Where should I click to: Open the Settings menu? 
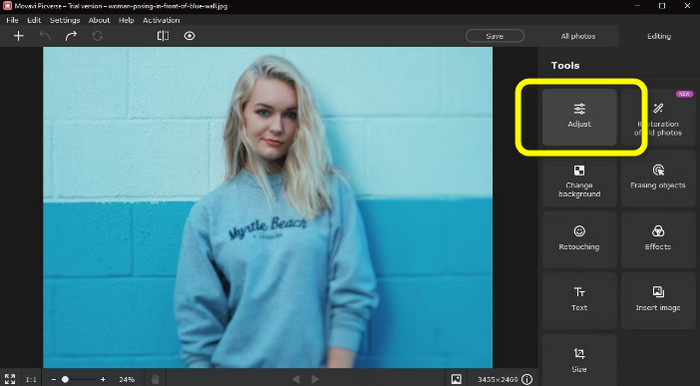65,20
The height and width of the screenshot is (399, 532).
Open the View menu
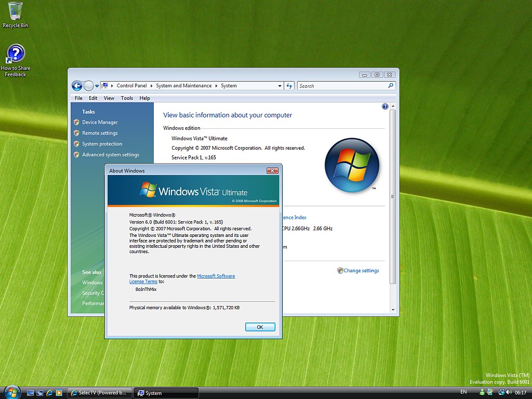pos(109,98)
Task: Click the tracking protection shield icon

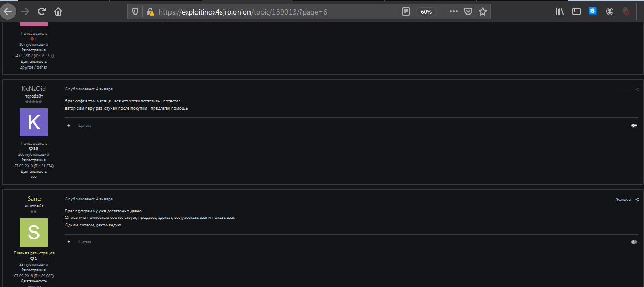Action: pos(135,11)
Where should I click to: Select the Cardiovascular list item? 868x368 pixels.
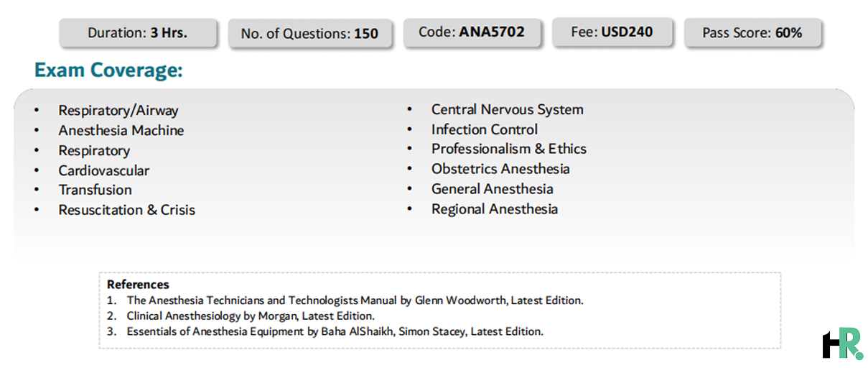click(x=104, y=171)
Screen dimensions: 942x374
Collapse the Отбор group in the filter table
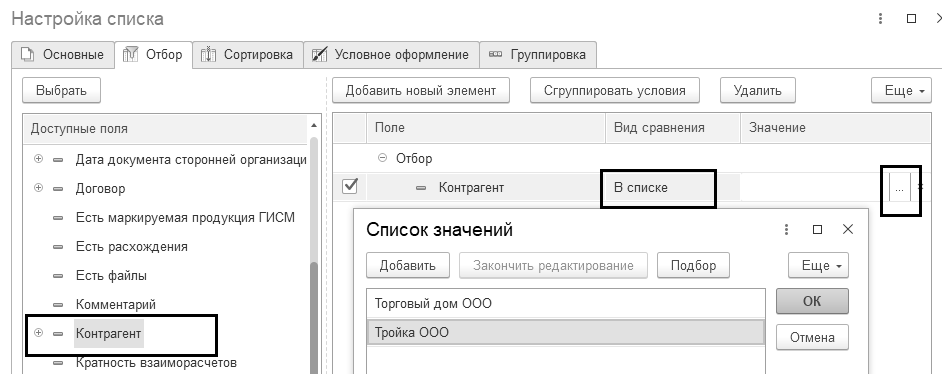[382, 158]
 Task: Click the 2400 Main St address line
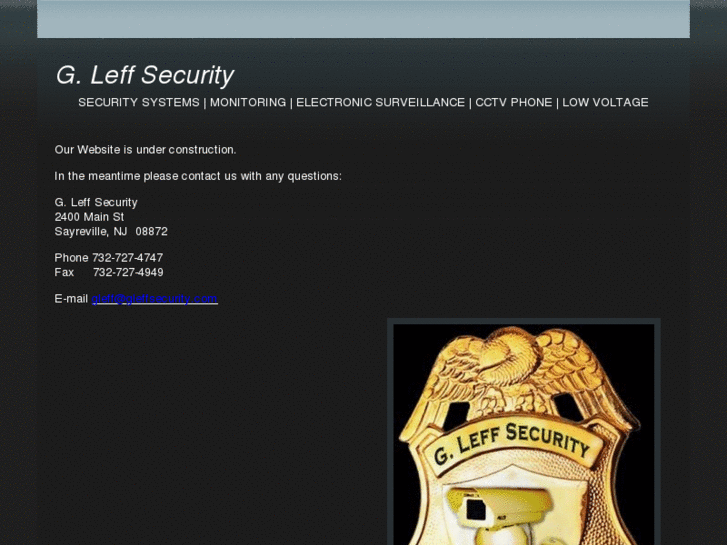pyautogui.click(x=89, y=217)
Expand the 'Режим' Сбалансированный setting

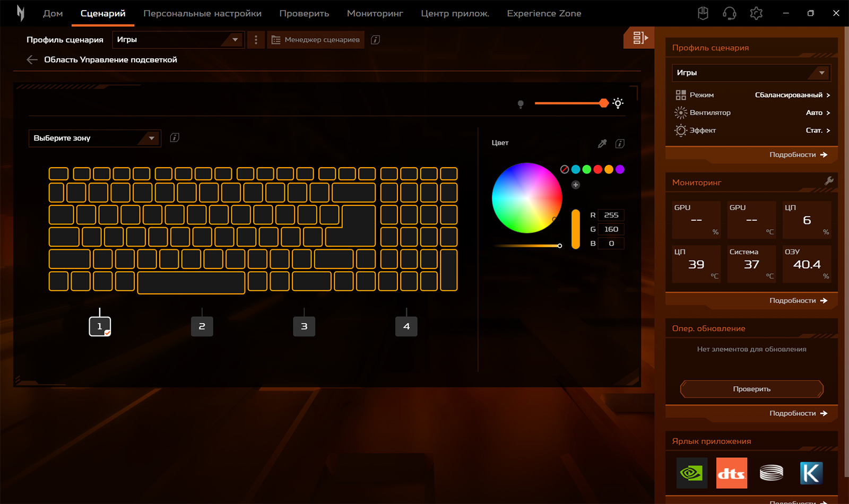click(792, 95)
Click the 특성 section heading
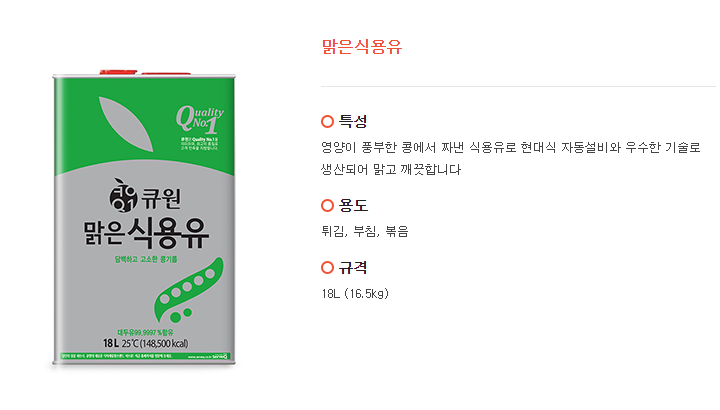 click(353, 122)
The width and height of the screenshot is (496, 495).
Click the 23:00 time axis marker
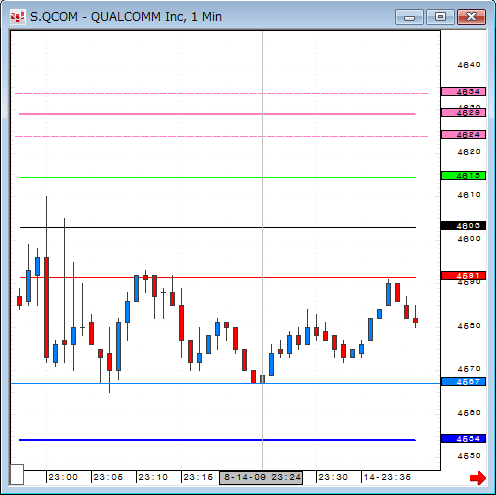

•••••

Task item:
With every picture removed, give the entries above again exactly.

Solution for this task:
Where should I click to: Open the Settings menu? 
65,20
The height and width of the screenshot is (399, 532).
Open the View menu
pos(109,98)
Task: Click the tracking protection shield icon

Action: pos(135,11)
Where should I click to: Select the Cardiovascular list item? 868x368 pixels.
click(x=104, y=171)
Screen dimensions: 942x374
Collapse the Отбор group in the filter table
[382, 158]
 Task: Click the 2400 Main St address line
pyautogui.click(x=89, y=217)
Expand the 'Режим' Сбалансированный setting

click(792, 95)
Click the 특성 section heading
 click(353, 122)
The width and height of the screenshot is (496, 495).
Click the 23:00 time axis marker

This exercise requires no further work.